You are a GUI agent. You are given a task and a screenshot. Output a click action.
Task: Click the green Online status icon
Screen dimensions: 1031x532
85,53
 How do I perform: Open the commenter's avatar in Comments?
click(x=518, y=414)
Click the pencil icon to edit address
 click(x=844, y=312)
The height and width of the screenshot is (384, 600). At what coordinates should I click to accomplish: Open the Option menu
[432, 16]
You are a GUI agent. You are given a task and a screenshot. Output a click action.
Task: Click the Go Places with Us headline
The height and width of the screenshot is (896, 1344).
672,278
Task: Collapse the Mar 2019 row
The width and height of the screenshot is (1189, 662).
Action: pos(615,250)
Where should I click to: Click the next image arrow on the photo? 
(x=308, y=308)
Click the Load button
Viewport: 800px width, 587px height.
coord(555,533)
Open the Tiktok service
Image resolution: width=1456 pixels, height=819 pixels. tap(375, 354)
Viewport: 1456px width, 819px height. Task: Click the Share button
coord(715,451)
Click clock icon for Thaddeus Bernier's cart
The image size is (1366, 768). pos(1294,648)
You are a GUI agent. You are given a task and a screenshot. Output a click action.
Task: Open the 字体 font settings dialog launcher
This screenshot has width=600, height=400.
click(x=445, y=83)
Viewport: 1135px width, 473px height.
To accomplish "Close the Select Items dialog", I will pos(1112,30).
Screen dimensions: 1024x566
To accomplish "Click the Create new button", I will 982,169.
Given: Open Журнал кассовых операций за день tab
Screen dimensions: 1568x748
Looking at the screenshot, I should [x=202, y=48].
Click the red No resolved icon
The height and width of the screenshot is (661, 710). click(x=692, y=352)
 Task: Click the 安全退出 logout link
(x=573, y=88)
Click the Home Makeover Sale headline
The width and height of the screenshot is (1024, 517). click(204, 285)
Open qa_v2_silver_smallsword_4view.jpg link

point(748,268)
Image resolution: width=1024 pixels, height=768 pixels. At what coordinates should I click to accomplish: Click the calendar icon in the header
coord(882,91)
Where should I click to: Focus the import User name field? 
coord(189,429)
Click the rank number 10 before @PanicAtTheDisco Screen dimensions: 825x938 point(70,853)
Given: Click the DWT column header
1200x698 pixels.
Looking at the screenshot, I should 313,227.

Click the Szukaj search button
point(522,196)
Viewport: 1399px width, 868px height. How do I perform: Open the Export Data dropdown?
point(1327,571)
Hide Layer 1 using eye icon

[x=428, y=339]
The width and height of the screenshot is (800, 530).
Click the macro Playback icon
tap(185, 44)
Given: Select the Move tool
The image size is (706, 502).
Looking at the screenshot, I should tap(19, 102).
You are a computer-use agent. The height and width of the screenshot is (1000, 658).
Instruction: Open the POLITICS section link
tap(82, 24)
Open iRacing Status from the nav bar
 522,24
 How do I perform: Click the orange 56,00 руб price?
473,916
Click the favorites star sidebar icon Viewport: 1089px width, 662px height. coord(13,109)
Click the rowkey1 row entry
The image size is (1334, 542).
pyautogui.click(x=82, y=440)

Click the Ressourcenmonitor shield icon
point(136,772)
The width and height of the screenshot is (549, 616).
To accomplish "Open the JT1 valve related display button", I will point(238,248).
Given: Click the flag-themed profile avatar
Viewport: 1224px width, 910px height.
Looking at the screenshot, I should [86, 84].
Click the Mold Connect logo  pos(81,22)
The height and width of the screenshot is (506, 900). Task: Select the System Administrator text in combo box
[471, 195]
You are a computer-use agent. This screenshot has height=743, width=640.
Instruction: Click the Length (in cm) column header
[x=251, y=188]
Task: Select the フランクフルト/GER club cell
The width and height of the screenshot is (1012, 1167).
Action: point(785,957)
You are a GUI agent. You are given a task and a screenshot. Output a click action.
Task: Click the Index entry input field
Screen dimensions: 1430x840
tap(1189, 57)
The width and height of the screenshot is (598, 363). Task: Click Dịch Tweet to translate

**DIRECTIONS**
Look through the data above. Find each line with the string "will" and copy it.

**TASK RESULT**
To accomplish "Close the Select Items dialog", I will pos(1112,30).
To accomplish "Click the Create new button", I will 982,169.
To accomplish "Open the JT1 valve related display button", I will point(238,248).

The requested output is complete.